Definition
An unmanned spacecraft placed in orbit around the Earth that receives radio signals from a ground station, amplifies them, and retransmits them to one or more receiving stations elsewhere on Earth. Communications satellites are used to relay voice, data, and video signals over distances that would otherwise be blocked by the curvature of the Earth or by terrain.
Plain English
A satellite in space that acts as a relay for radio signals, picking them up from one place on Earth and sending them back down to another place, allowing communication across great distances.
Context Anchor
Seen in discussions of aircraft satellite communication systems, especially for oceanic, remote-area, or long-range flights.
Derivation
From Latin communicare, meaning 'to share' or 'to make common,' and Latin satelles, meaning 'attendant' or 'companion.' A satellite originally meant a follower; in space terms it means a body that travels alongside or around another.

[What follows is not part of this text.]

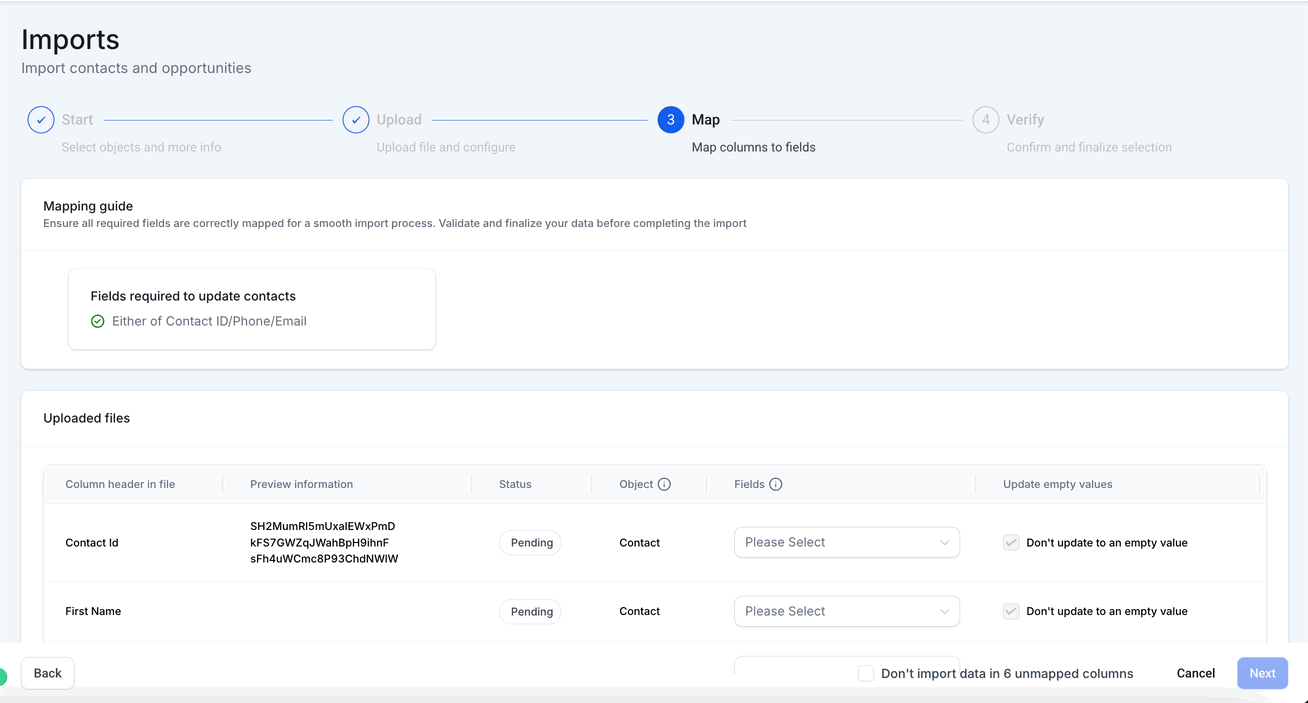Click the green circle at bottom-left corner
The height and width of the screenshot is (703, 1308).
pyautogui.click(x=3, y=677)
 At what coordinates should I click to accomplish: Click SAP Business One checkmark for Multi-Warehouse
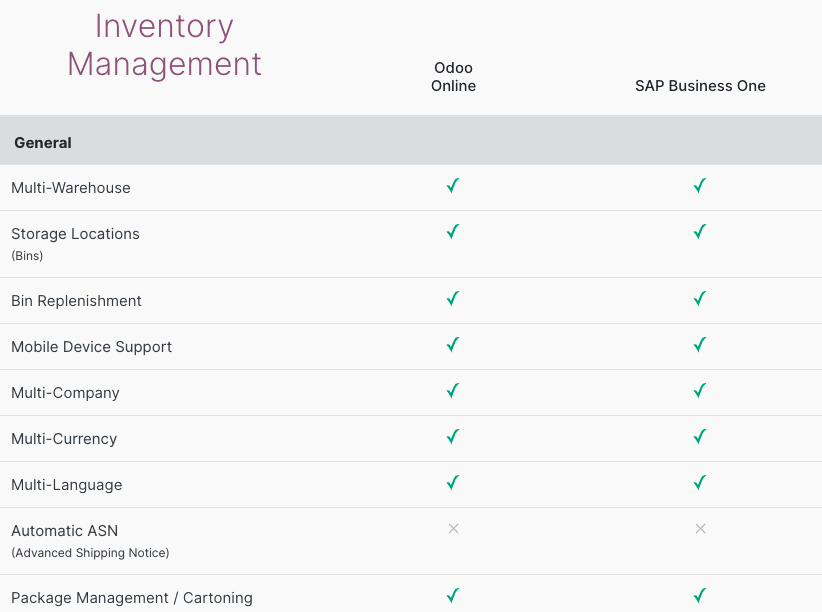(700, 186)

So a communications satellite is literally a 'sharing companion' orbiting the Earth — a relay station that keeps signals moving between distant points.
Why Pilots Care
Provides reliable communication beyond VHF line-of-sight range, essential for transoceanic flights, position reporting, and weather updates.
Analogy
It is like a radio repeater placed very high above Earth: one station sends a signal up to it, and the satellite sends that signal back down where it is needed.
Intuition Check
A communications satellite is not the same thing as a navigation satellite. Its main job is to pass communication signals, not to tell the aircraft where it is.
Example Sentence 1
On the transatlantic crossing, the crew used a communications satellite link to send their position reports to oceanic control.
Example Sentence 2
Dispatch coordinated the diversion routing through the communications satellite link when the aircraft was well beyond VHF coverage.